Canese Jarboe is the author of the chapbook dark acre (Willow Springs Books, 2018). Their poems appear recently in Muzzle, TYPO, Indiana Review, Hayden’s Ferry Review, and elsewhere. Canese earned an MFA in Creative Writing from University of Idaho. Originally from rural southeastern Kansas, they currently live and teach in coastal Louisiana. Twitter: @canesejarboe Website: www.canesejarboe.com

A Profile of the Author

Notes on “Rapunzel w/ Head Half-Shaved”

This poem is a string of distractions from the speaker’s obsessing and I think that each particular clawed, feathered, deafening intrusion heightens and draws acute attention to an unacknowledged space. C.D. Wright’s cadence and form in “Re: Happiness, in pursuit thereof” is a strong influence and helped me create an overwhelming blitz and ultimately dissolve it. This world is intensely familiar to me: the fridge so full of glass vials of medicine for cattle that the door rattles, booming air compressors and nail guns, tornado warnings buzzing over the TV and radio. It’s one poem in a series that uses Rapunzel as a vehicle to examine my interior and all of these small sharpnesses seemed like the only way authentic to me to explore (or elude) a fragile state of mind.

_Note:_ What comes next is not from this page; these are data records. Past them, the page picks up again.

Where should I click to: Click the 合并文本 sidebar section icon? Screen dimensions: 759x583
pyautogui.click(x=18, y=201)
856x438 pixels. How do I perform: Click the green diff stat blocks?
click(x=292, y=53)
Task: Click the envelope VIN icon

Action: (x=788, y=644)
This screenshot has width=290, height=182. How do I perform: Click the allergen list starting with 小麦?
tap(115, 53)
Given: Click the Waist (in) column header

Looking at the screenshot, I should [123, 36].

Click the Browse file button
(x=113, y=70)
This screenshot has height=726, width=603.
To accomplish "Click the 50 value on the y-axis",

Music, Food, Booze, Tattoos, Kittens, etc.

I truly, honestly tasted tofu for the first time last week and I immediately booked it to the grocery store and bought as many blocks as would fit in my arms. I loved it that much. I think it’s strange that my father was a soybean farmer, but it took me nearly three decades to eat any soy-based food. I used to watch him test the germ by putting 100 beans in a warm, wet towel on the counter. I don’t think I knew they were edible as a child, only that the pods felt like velvet. The crop made its way back to our community in the form of feed for livestock and industrial use, but not for us.

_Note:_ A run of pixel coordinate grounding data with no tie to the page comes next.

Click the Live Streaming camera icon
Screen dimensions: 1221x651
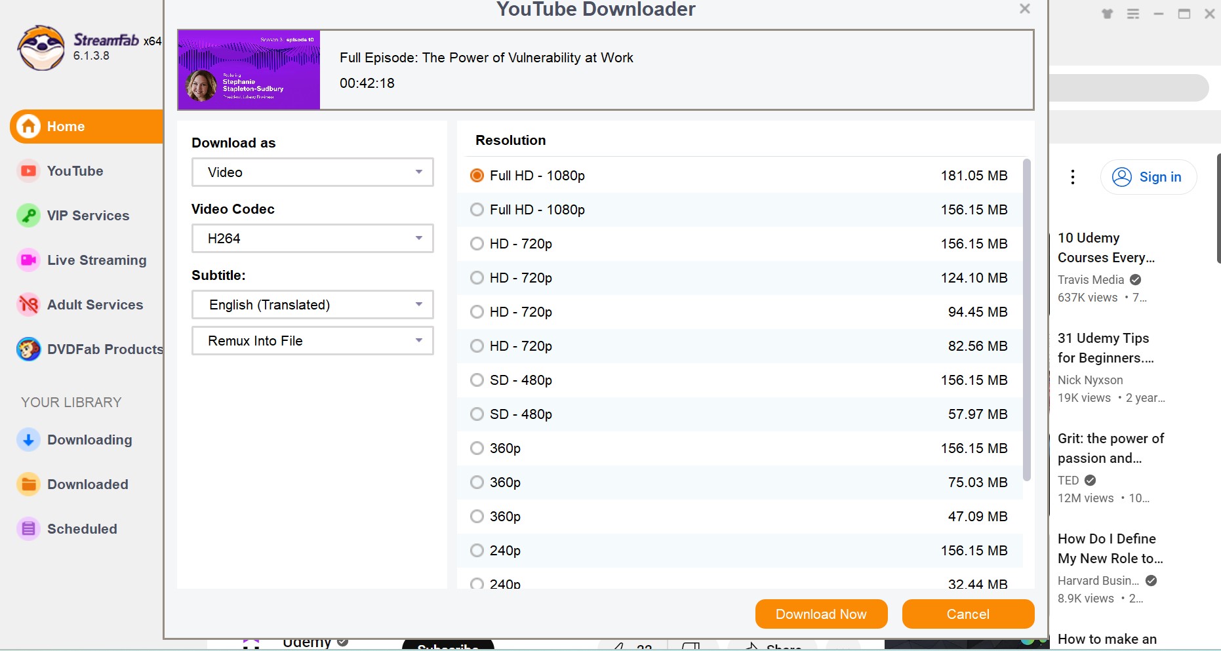point(28,260)
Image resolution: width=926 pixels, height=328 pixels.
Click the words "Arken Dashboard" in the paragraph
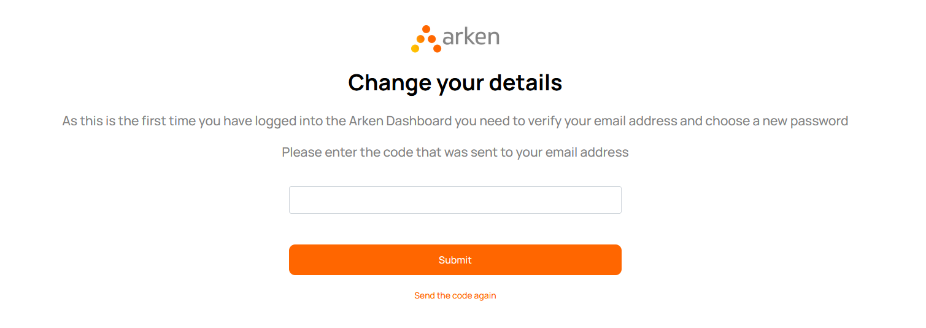coord(400,121)

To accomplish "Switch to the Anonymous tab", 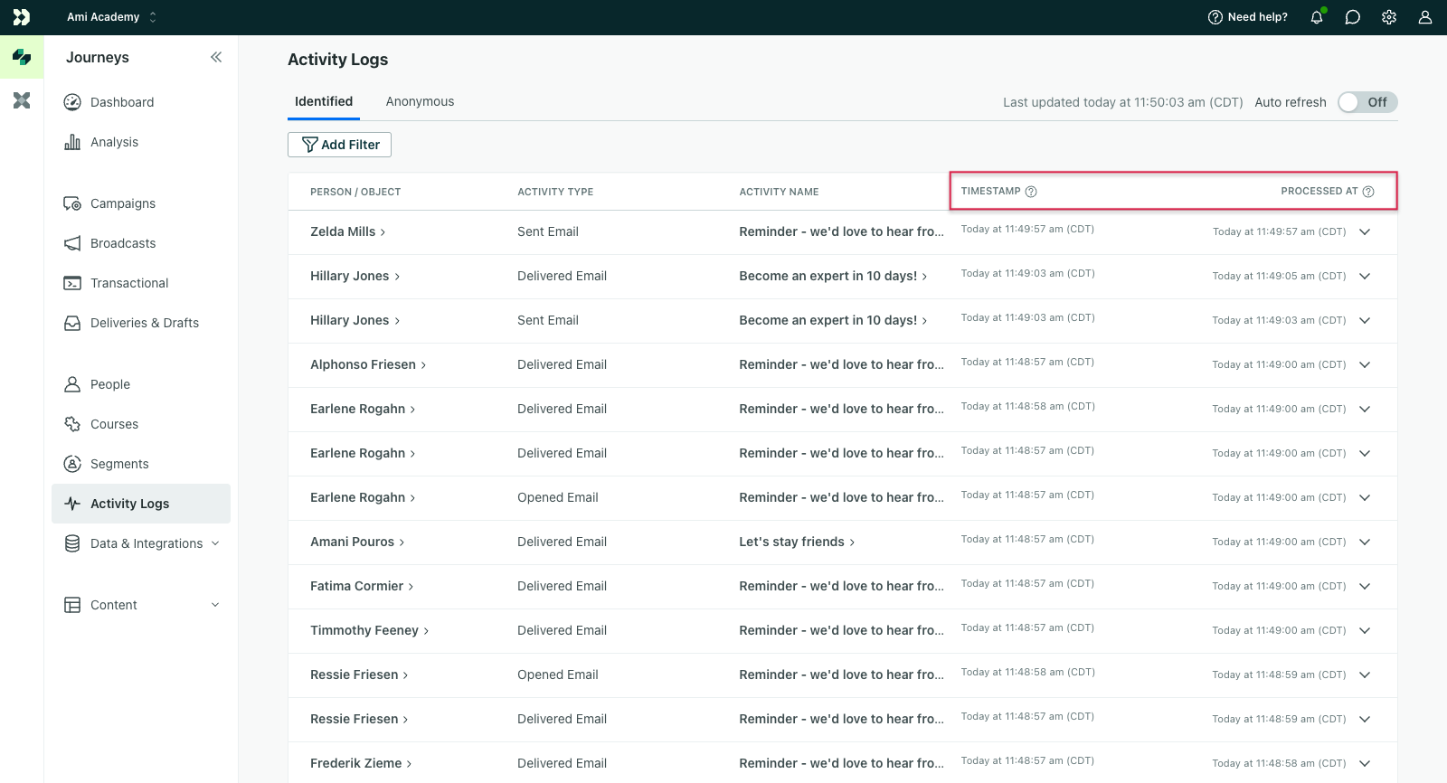I will coord(420,102).
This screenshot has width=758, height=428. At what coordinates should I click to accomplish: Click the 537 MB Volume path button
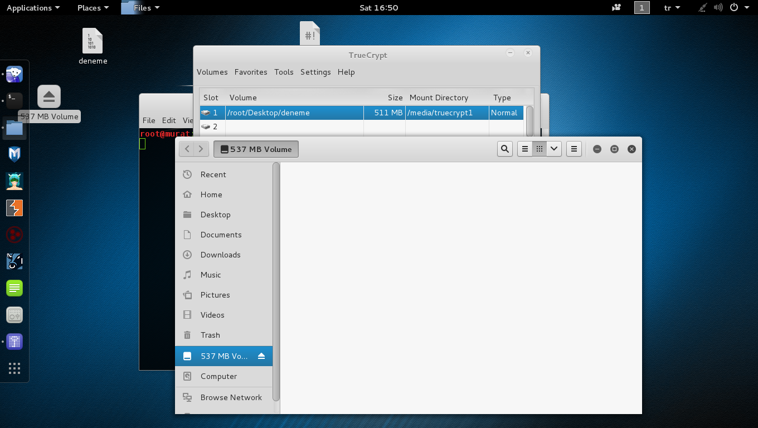coord(256,149)
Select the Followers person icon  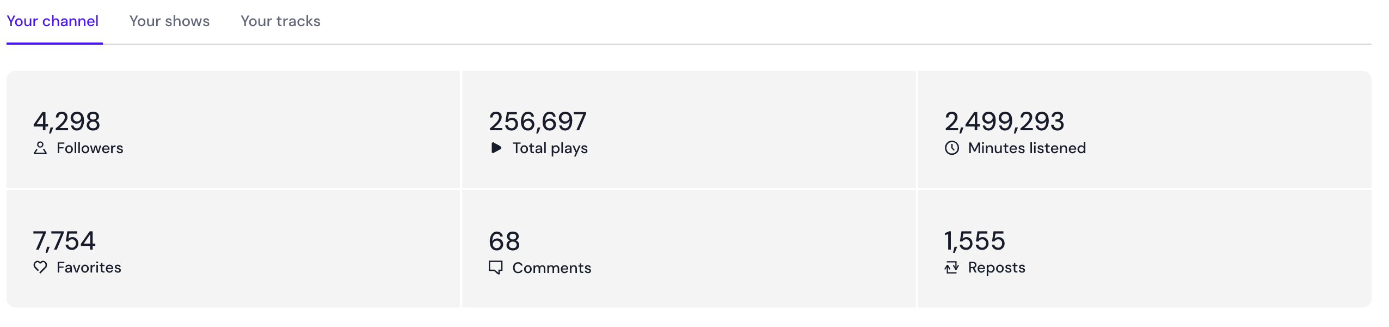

I’ve been revisiting outlaw country lately. I grew up in a low-literacy household and this was my first exposure to poetic language. Emmylou Harris. Tanya Tucker. Townes Van Zandt. Waylon Jennings. My partner randomly bursts into bits and pieces of “Highwayman” around the house. I’ll join in from another room for a lopsided duet. “I fly a starship/Across the Universe divide/And when I reach the other side/I’ll find a place to rest my spirit if I can…” It’s rather soothing.